● **Source**:
-- START --
Carrier contends that the hearing officer erred in determining that it waived the right to contest the compensability of the claim. We first note that in Finding of Fact No. 9, the hearing officer stated that carrier made a “Downs filing” on September 6, 2002. Carrier appealed this finding of fact and there is no evidence to support this finding. In other portions of the Decision and Order, the hearing officer states that carrier did not take any action on the claim until September 11, 2002. This is undisputed. We reverse Finding of Fact No. 9, as against the great weight and preponderance of the evidence and render a decision that carrier took no action to either initiate benefits, or to dispute the compensability of the ______________, injury until September 11, 2002. Our reversal of this fact finding does not change the bottom line determination regarding carrier waiver, which will be discussed below.

Carrier contends that it did not receive written notice of injury until September 6, 2002. However, carrier had received a telephone call regarding the claimed injury and on August 30, 2002, a written “first report of injury” form was created on another state’s notice form. At the top of the form, it indicates that it was faxed on August 30, 2002. In her affidavit, a claims representative for carrier stated that “the claim was sent to [State] on August 30, 2002.” There was evidence that carrier’s office in State then sent the report of injury to carrier’s Texas office in September 2002. From this evidence, the hearing officer could determine that carrier received written notice of injury on August 30, 2002.
-- END --
● **Task list**:
- a) Output the part of the appeal decision that starts with "Carrier contends that it" and goes on through "injury on August 30, 2002.".
- b) According to the appeal decision, on what date did carrier first take any action on the claim?
- c) List every distinct date in the appeal decision that gives a day, month, and year.

(Items from a data source)
-- START --
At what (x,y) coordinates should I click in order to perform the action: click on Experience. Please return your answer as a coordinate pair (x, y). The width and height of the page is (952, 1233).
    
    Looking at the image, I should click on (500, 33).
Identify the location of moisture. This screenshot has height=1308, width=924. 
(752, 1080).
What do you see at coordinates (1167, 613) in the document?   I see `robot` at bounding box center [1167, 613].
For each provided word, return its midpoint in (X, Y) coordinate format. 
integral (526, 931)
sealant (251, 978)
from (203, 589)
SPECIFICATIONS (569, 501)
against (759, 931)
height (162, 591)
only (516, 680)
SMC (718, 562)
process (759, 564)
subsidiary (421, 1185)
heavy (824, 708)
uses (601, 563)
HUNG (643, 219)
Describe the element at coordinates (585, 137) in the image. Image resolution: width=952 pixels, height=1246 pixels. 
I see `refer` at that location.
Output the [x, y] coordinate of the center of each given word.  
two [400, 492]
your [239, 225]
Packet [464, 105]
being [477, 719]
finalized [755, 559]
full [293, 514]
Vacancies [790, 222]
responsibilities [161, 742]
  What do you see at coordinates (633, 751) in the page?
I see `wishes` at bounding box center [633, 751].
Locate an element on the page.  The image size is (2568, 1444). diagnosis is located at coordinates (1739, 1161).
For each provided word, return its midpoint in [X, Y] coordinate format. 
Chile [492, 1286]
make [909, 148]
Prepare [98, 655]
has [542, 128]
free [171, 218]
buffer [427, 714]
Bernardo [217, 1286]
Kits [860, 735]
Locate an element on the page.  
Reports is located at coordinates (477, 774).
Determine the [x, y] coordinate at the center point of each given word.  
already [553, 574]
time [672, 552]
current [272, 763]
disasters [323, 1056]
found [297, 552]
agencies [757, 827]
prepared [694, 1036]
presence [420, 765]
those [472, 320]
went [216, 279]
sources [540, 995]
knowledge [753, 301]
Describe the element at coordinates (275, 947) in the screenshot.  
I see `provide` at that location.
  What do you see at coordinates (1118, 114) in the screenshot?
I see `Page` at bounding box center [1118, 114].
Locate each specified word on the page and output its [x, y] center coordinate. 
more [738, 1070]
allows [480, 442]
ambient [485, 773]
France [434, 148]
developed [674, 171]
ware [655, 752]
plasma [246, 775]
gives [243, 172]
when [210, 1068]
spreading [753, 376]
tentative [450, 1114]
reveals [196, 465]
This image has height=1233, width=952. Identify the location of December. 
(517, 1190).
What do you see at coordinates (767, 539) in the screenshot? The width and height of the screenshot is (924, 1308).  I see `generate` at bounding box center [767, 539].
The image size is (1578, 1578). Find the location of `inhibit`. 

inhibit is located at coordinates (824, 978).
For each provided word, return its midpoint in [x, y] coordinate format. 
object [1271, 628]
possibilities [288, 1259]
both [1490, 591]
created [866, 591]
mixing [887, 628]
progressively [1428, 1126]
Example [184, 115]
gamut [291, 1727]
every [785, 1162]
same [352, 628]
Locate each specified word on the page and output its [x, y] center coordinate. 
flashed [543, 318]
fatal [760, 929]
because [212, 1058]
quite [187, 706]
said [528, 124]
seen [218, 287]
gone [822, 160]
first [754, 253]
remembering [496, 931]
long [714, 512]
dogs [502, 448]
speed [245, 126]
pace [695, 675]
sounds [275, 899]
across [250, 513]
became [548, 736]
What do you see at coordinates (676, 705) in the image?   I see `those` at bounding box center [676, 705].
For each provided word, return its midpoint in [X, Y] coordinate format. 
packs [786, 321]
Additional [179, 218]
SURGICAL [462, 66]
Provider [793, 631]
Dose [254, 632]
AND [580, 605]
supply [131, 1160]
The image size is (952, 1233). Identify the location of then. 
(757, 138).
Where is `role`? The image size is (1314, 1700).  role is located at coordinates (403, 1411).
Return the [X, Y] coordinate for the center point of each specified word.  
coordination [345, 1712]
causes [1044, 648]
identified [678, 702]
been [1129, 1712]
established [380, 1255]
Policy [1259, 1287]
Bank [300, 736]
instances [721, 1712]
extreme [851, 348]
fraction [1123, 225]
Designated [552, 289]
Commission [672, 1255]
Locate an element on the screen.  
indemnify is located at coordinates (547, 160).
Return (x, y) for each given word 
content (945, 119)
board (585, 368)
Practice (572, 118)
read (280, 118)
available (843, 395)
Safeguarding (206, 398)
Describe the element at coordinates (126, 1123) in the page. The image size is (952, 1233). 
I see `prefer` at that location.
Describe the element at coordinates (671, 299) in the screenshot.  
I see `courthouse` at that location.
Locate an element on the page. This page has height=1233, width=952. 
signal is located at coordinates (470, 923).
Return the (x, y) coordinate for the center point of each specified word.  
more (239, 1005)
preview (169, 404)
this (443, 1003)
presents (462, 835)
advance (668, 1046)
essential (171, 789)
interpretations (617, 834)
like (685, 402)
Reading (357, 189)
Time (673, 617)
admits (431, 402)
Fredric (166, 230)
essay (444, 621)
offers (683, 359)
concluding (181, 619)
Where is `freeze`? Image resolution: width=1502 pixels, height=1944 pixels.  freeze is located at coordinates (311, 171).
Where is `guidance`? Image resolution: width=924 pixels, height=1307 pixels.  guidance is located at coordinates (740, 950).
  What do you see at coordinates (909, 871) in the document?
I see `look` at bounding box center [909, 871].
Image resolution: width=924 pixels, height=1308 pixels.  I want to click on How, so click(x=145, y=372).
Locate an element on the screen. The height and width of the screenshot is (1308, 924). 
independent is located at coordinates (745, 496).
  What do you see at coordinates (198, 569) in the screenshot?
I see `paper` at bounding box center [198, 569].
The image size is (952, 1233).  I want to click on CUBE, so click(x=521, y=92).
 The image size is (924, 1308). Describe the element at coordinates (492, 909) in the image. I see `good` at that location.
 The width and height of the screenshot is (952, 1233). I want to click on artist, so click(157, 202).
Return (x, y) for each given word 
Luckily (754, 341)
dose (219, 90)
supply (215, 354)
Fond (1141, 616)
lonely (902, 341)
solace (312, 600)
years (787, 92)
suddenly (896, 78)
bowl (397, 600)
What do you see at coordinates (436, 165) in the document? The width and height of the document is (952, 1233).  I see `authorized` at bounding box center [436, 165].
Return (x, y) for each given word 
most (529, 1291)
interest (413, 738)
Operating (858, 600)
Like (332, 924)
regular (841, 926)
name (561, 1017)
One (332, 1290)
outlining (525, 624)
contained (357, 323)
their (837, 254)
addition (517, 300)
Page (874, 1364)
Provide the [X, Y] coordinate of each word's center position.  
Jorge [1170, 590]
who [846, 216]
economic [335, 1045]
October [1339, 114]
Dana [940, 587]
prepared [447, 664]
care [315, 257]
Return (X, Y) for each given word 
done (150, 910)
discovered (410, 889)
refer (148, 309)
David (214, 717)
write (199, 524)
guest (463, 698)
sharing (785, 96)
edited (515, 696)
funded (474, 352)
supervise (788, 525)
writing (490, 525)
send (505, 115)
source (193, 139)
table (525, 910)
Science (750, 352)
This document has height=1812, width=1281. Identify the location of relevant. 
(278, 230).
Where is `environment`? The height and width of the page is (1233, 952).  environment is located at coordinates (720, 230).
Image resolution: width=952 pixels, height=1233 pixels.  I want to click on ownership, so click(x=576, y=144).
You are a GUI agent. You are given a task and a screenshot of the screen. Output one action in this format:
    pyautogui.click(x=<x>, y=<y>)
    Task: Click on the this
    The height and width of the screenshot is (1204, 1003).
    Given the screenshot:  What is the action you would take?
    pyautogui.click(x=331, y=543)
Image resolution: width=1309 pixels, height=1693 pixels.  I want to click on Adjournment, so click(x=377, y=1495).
-- END --
● **Answers to the tasks**:
- a)
Carrier contends that it did not receive written notice of injury until September 6, 2002. However, carrier had received a telephone call regarding the claimed injury and on August 30, 2002, a written “first report of injury” form was created on another state’s notice form. At the top of the form, it indicates that it was faxed on August 30, 2002. In her affidavit, a claims representative for carrier stated that “the claim was sent to [State] on August 30, 2002.” There was evidence that carrier’s office in State then sent the report of injury to carrier’s Texas office in September 2002. From this evidence, the hearing officer could determine that carrier received written notice of injury on August 30, 2002.

- b) September 11, 2002

- c)
September 6, 2002
September 11, 2002
August 30, 2002